The former comptroller of a Louisiana community college has been sent to prison for wire fraud after abusing her network access to issue fraudulent refunds.
Carol Bates admitted committing wire fraud from 2013 to 2016 while working at Bossier Parish Community College (BPCC). The 50-year-old Shreveport resident conspired with her sister Audrey Williams and nine other individuals to steal money from her employer.
Bates and Williams recruited nine individuals including Faith Alexander and 36-year-old Marquise Perry to act as money mules in the fraudulent scheme.
Using the network privileges that came with her position at the college, Bates accessed an internal BPCC database and made fraudulent entries falsely showing that the college owed refunds to the individuals who had been recruited.
Once the money had been paid out to the mules, between half and two-thirds of the total amount was paid out to Bates or Williams. A total of $286,987.08 was transferred by BPCC in 45 fraudulent refunds thanks to the actions of Bates.
From 2014 through 2016, Alexander received eight refunds totaling $45,482.65. Perry received seven refunds totaling $49,524.65 from 2015 through 2016.
None of the individuals who received the refunds were qualified to do so. Most of the individuals were not even attending BPCC during the semesters in which they received the money.
Bates and her co-defendants, Alexander, Perry, and Williams, all of Shreveport, were indicted on June 27, 2019, and charged with conspiracy to commit wire fraud and wire fraud.

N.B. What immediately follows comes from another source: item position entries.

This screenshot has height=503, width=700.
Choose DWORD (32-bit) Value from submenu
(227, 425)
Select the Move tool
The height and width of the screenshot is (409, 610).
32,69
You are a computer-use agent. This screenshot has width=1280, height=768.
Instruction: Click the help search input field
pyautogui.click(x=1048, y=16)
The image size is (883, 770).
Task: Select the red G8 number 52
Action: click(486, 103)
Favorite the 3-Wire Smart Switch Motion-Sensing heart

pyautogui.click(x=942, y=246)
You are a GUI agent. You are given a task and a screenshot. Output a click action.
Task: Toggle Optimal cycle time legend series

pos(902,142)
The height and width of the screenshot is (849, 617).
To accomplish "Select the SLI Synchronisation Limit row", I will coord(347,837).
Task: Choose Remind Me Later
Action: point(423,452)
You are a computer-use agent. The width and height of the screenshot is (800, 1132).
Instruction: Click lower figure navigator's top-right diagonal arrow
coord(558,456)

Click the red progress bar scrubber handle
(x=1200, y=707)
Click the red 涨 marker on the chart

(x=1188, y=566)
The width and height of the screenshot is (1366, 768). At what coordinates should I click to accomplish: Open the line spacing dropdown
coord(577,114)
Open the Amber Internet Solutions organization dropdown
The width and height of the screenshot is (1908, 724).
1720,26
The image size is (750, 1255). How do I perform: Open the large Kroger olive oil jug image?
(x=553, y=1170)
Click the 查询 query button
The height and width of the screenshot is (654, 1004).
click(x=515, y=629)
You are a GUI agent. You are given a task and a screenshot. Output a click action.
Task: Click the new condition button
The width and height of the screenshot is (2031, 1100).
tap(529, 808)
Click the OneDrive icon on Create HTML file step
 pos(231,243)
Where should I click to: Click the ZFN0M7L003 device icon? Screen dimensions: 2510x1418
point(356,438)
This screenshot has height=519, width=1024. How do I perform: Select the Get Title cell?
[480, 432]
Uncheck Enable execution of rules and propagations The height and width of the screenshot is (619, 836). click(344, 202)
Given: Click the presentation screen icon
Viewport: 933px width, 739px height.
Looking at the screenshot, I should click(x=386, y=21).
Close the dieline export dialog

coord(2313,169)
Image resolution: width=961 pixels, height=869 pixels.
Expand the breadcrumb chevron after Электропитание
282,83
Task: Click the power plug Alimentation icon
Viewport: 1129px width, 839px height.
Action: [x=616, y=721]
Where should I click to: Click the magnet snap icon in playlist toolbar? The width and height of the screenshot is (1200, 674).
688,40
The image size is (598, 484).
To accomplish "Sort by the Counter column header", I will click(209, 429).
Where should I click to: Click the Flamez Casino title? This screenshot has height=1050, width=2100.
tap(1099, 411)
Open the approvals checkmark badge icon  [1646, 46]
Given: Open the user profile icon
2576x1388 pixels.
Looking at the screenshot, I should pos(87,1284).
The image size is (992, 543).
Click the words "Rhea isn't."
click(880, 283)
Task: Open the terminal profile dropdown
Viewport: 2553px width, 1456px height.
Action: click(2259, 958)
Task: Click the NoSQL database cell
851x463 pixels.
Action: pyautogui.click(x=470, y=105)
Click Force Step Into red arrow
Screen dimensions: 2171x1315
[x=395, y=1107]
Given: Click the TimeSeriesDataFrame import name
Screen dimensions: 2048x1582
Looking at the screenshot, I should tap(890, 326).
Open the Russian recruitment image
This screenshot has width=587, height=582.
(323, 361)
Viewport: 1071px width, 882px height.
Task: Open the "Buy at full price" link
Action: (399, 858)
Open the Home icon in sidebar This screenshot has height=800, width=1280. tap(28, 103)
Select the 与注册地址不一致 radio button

On July 20, 2020, Bates pleaded guilty, and on February 22, she was sentenced to 60 months in prison followed by three years of supervised release. Bates was also ordered to pay restitution in the amount of $286,987.08.
Louisiana inspector general Stephen Street said: “Ms. Bates engaged in a deliberate and complex scheme to steal hundreds of thousands of taxpayer dollars from an institution of higher learning, with no regard for the significant harm it would cause.”
Perry pleaded guilty on December 9, 2019, and was sentenced on December 11, 2020, to five years of supervised probation. She was also ordered to pay $49,524.65 in restitution.
A sentencing hearing has not yet been scheduled for Williams, but Alexander’s is due to take place on March 22.